次の課題 =>
1) 入試体験の対談で、森田さんが討論会の準備に就職用の本を読んだ理由を、本文に書かれているとおりに説明してください。
2) 入試体験の対談によると、森田さんは討論の前の自己紹介で何と言いましたか。
3) 入試体験の対談を、最後の文の後から続けて書いてください。

本文抜粋 =>
'''

森田:はい。30回くらい。親と塾と学校で毎日。お昼休みは学校の先生とか、校長先生とか、教頭先生とか…。
山本:え、校長先生!?
森田:はい。やって下さいやって下さいとか言っていっぱい迷惑かけました。それで色んな人の意見を参考にしました。塾は塾でチューターさんに毎日予約とって、夜になったら父と母に相手してもらいました。
山本:討論会の対策はしたんですか?
森田:対策をしているところがなかったので、就職用の本を読みました。
山本:討論会はどんな感じでした?
森田:そこまでピリピリした感じはしませんでしたよ。討論の前の自己紹介で、仲良くやろうねって言ったりしました。
山本:確かにB方式の合格者からは、討論で仲良くやったって言うのをよく聞きます。討論の前には簡単な小論があったそうですね。

'''

データ部分 =>
'''

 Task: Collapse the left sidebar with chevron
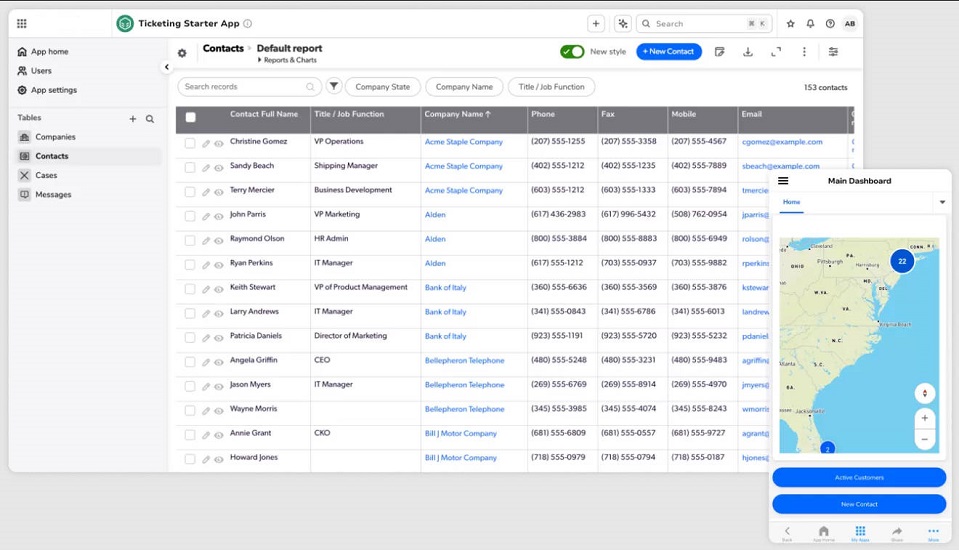166,67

'''

解答 =>
1) 討論会の対策をしているところがなかったからです。そのため森田さんは、就職用の本を読んで準備しました。

2) 「仲良くやろうね」と言いました。

3)
森田:はい。学校教育に読書を取り上げたほうが良いという感じで、教育問題についての小論がありました。それが討論会のテーマになります。設問は、要約を300文字と、自分の意見を300文字述べよというものです。それで、討論会にはルールが二つあって、まず一つ目が司会を決めること。二つ目は何かしらの結論を出すということです。あとは黒板とかもあって自由です。討論のグループは8人で面接官は3人。時間は1時間半だったと思います。
山本:司会はどうやって決めたんですか?
森田:挙手です。ちょうど手を挙げた人がいました。
山本:森田さんはなぜ司会にならなかったんですか?
森田:私は自分の意見を言いたかったんです。司会ってあまり自分の意見を言えないじゃないですか、うまくまとめるのが仕事ですから。私はキーパーソンになろうと思いました。このグループディスカッションに臨む前に読んだ就職の本に、キーパーソンが重要だって書いてあったんです。実際にやってみて重要だというのを実感しましたよ。受験生にはキーパーソンになることをお勧めしたいです。本当に就職の本を読んでおいて良かったと思います。
山本:討論会の雰囲気はどんな感じでした?
森田:反対意見とかを言う人もいましたが、良い雰囲気でした。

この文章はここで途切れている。